EXERCISE OBJECTIVE. Copy the listing word for word, from its first line up to and including the line with "Looking at the screenshot, I should coord(487,253).".

DATA ROWS.
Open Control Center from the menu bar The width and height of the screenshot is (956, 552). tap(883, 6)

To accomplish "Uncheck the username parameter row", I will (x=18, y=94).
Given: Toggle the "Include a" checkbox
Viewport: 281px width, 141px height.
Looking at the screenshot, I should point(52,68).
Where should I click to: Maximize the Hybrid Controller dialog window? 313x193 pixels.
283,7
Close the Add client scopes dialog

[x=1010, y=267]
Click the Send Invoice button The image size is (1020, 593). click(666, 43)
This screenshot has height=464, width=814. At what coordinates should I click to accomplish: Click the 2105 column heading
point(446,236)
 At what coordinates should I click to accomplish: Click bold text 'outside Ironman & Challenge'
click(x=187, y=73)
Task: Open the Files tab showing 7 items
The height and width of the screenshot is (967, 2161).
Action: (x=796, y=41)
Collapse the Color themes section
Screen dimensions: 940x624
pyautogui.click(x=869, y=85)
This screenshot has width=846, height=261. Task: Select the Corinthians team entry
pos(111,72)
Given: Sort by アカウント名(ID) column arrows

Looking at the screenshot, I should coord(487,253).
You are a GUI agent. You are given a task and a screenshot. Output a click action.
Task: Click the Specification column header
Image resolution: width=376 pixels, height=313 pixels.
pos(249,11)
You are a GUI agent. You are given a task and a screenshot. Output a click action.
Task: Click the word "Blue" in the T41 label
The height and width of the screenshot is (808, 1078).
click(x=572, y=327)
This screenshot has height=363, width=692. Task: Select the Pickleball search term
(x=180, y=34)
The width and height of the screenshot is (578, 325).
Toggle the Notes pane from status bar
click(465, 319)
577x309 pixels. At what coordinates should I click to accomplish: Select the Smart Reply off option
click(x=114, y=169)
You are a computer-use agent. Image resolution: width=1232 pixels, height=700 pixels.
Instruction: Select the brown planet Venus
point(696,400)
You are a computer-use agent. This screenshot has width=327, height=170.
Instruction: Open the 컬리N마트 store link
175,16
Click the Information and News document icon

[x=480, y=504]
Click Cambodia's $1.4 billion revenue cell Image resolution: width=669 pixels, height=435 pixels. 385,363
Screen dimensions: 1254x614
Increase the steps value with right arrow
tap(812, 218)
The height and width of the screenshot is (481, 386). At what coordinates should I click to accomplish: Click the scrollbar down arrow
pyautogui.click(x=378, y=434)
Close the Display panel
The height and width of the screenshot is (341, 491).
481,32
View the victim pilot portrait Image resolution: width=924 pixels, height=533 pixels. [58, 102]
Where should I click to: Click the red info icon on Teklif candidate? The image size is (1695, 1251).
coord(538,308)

TASK RESULT.
Open Control Center from the menu bar The width and height of the screenshot is (956, 552). tap(883, 6)

To accomplish "Uncheck the username parameter row", I will (x=18, y=94).
Given: Toggle the "Include a" checkbox
Viewport: 281px width, 141px height.
Looking at the screenshot, I should point(52,68).
Where should I click to: Maximize the Hybrid Controller dialog window? 313x193 pixels.
283,7
Close the Add client scopes dialog

[x=1010, y=267]
Click the Send Invoice button The image size is (1020, 593). click(666, 43)
This screenshot has height=464, width=814. At what coordinates should I click to accomplish: Click the 2105 column heading
point(446,236)
 At what coordinates should I click to accomplish: Click bold text 'outside Ironman & Challenge'
click(x=187, y=73)
Task: Open the Files tab showing 7 items
The height and width of the screenshot is (967, 2161).
Action: (x=796, y=41)
Collapse the Color themes section
Screen dimensions: 940x624
pyautogui.click(x=869, y=85)
This screenshot has width=846, height=261. Task: Select the Corinthians team entry
pos(111,72)
Given: Sort by アカウント名(ID) column arrows

Looking at the screenshot, I should coord(487,253).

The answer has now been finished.